Key Points
- Stabilize ABCs; begin targeted evaluation without delaying life-saving therapy.
- Use system-specific risk tools to guide testing and disposition.
- Order high-yield tests first; escalate imaging when indicated.
- Start evidence-based initial therapy and reassess frequently.
Algorithm
- Primary survey and vitals; IV access and monitors.
- Focused history/physical; identify red flags and likely etiologies.
- Order system-appropriate labs and imaging (see Investigations).
- Initiate guideline-based empiric therapy (see Pharmacology).
- Reassess response; arrange consultation and definitive management.

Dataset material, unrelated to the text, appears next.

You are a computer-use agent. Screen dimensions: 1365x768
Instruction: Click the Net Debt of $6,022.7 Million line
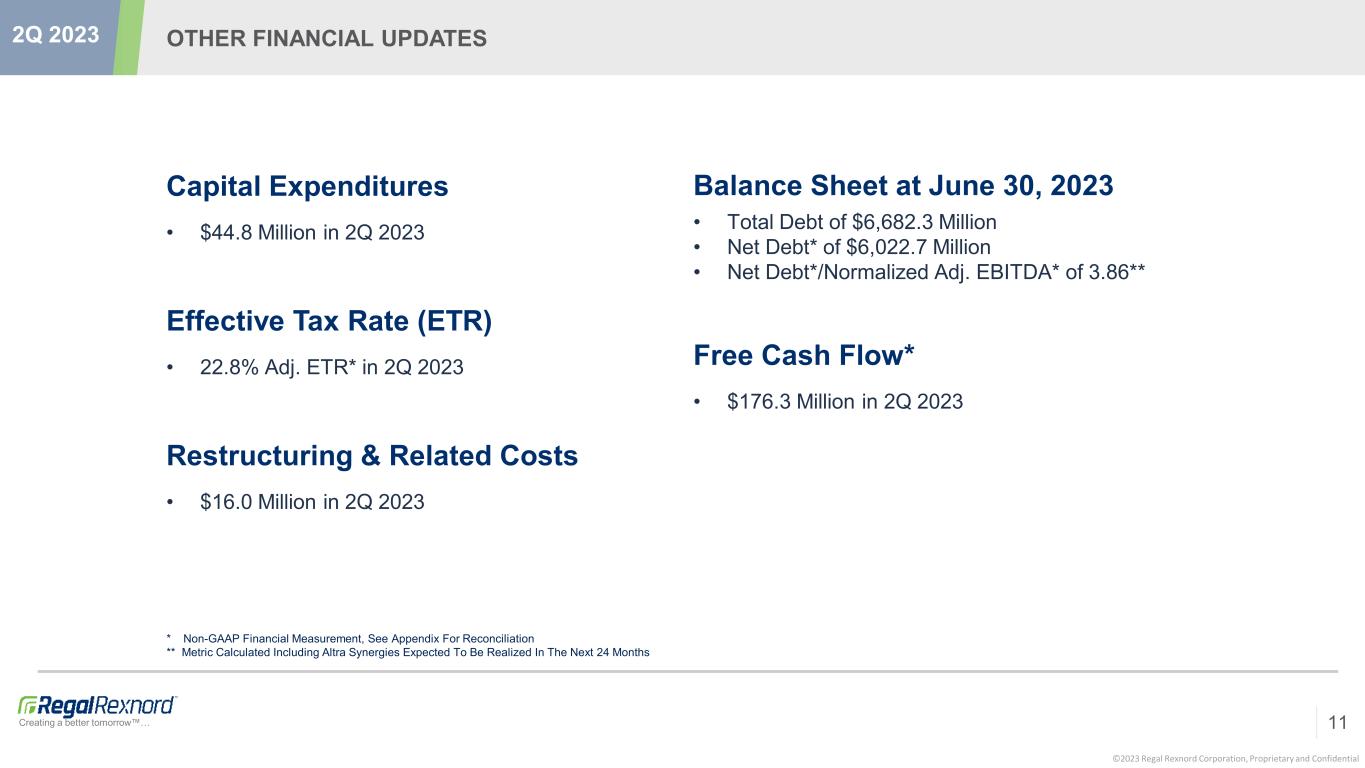859,247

Clinical Synopsis & Reasoning
Acute focal deficits with precise time of onset demand immediate differentiation of ischemia from hemorrhage. Obtain non‑contrast CT to exclude bleed and assess for early ischemic changes; check glucose and BP, and screen for thrombolysis contraindications. Use vessel/perfusion imaging when available to define large‑vessel occlusion and salvageable penumbra. Risk‑benefit assessment should consider pre‑morbid function, anticoagulant exposure, and imaging core size to guide IV thrombolysis and thrombectomy decisions.
Treatment Strategy & Disposition
For eligible patients within the window, administer IV thrombolysis after BP control (≤185/110 mmHg) and proceed to mechanical thrombectomy for LVO per imaging criteria. Maintain normoxia, euglycemia, and normothermia; avoid routine hypotonic fluids. Initiate antiplatelet therapy after post‑thrombolysis imaging excludes hemorrhagic transformation; manage atrial fibrillation with anticoagulation on a delayed schedule based on infarct size. Early dysphagia screening, DVT prophylaxis, and mobilization reduce complications. Admit to a stroke unit/ICU depending on severity and need for neuro‑monitoring and BP titration.

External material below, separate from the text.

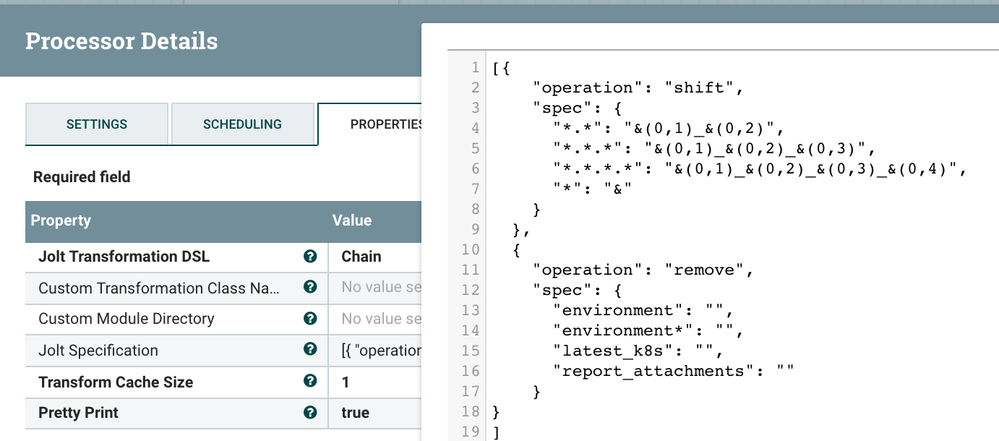Image resolution: width=999 pixels, height=441 pixels.
Task: Click help icon for Jolt Transformation DSL
Action: coord(310,256)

Epidemiology / Risk Factors
- Hypertension, AF, atherosclerosis; prior stroke/TIA
Investigations
Test | Role / Rationale | Typical Findings | Notes |
---|---|---|---|
CT Head (NC) | Hemorrhage exclusion | Acute blood | First-line |
Glucose (POC) | Exclude hypoglycemia | Low | Treat promptly |
MRI Brain (selected) | Ischemia/structural | Diffusion restriction |
tPA Absolute Contraindications (Examples)

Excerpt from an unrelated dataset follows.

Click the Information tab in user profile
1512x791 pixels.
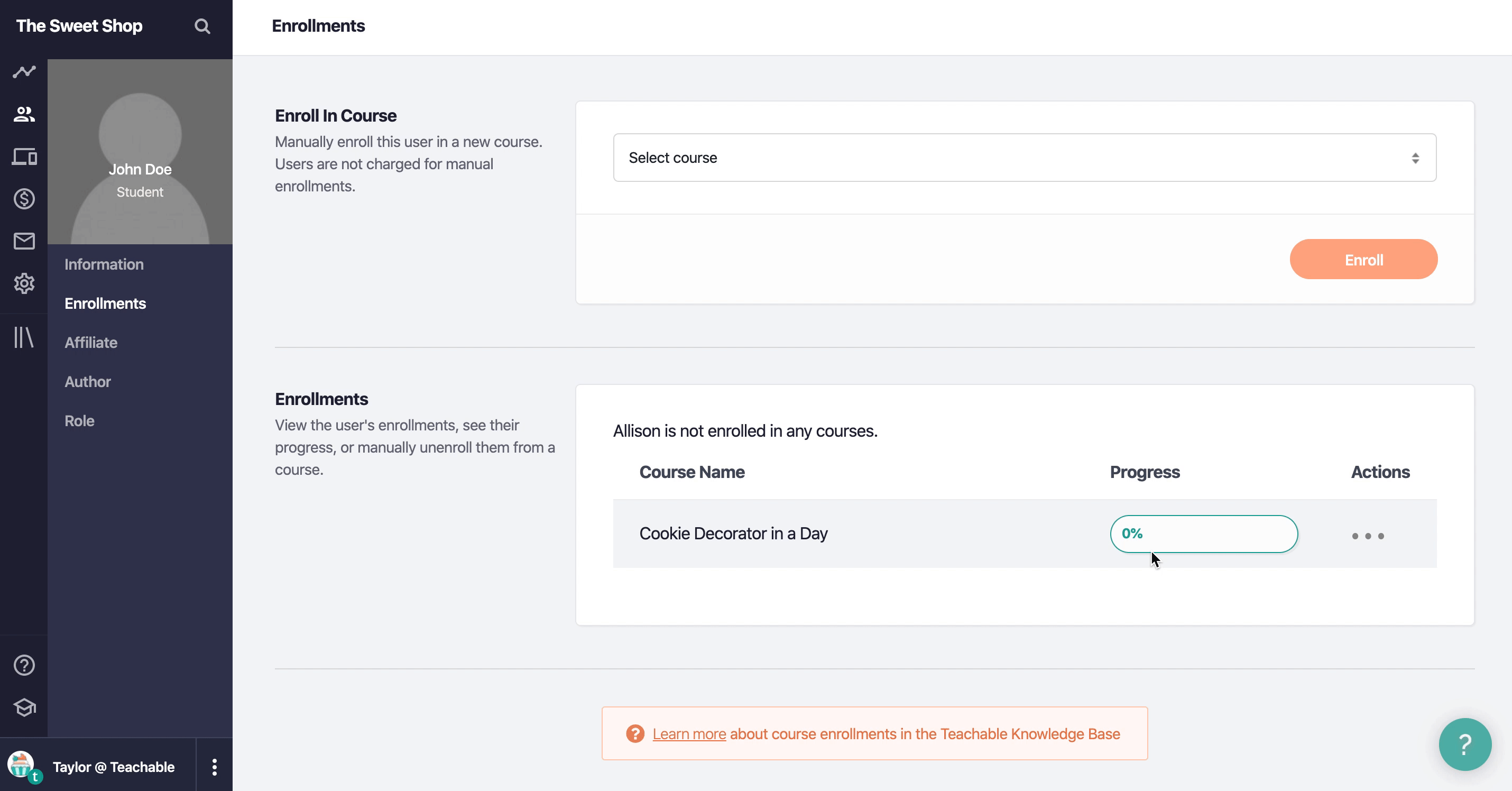[104, 264]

Contraindication | Notes |
---|---|
Intracranial hemorrhage on imaging | |
BP >185/110 uncontrolled | |
Platelets <100k or INR >1.7 | Anticoagulant use |
Recent major surgery/head trauma (<3 mo) | |
Prior intracranial hemorrhage |
Pharmacology
Medication | Mechanism | Onset | Role in Therapy | Limitations |
---|---|---|---|---|
Alteplase (IV) | Plasminogen activation | Minutes | Within eligibility window | ICH risk; strict contraindications |
Tenecteplase (IV bolus) | Plasminogen activation | Minutes | Alternative to alteplase in select settings | ICH risk |
Aspirin (after lysis window) | COX-1 inhibition | Hours | Secondary prevention | Bleeding |
BP control individualized | See HTN agents | Minutes | Pre/post-reperfusion | Hypotension risk |
Dual antiplatelet (short course) | ASA + clopidogrel | Hours | Minor stroke/TIA early period | Bleeding |
Prognosis / Complications
- Outcome tied to time-to-reperfusion; aspiration/DVT risks
Patient Education / Counseling
- Explain red flags and when to seek emergent care.
- Reinforce medication adherence and follow-up plan.
Pathway Notes
Keep door‑to‑needle <60 minutes. Manage temperature and glucose. Coordinate transfer for thrombectomy when needed.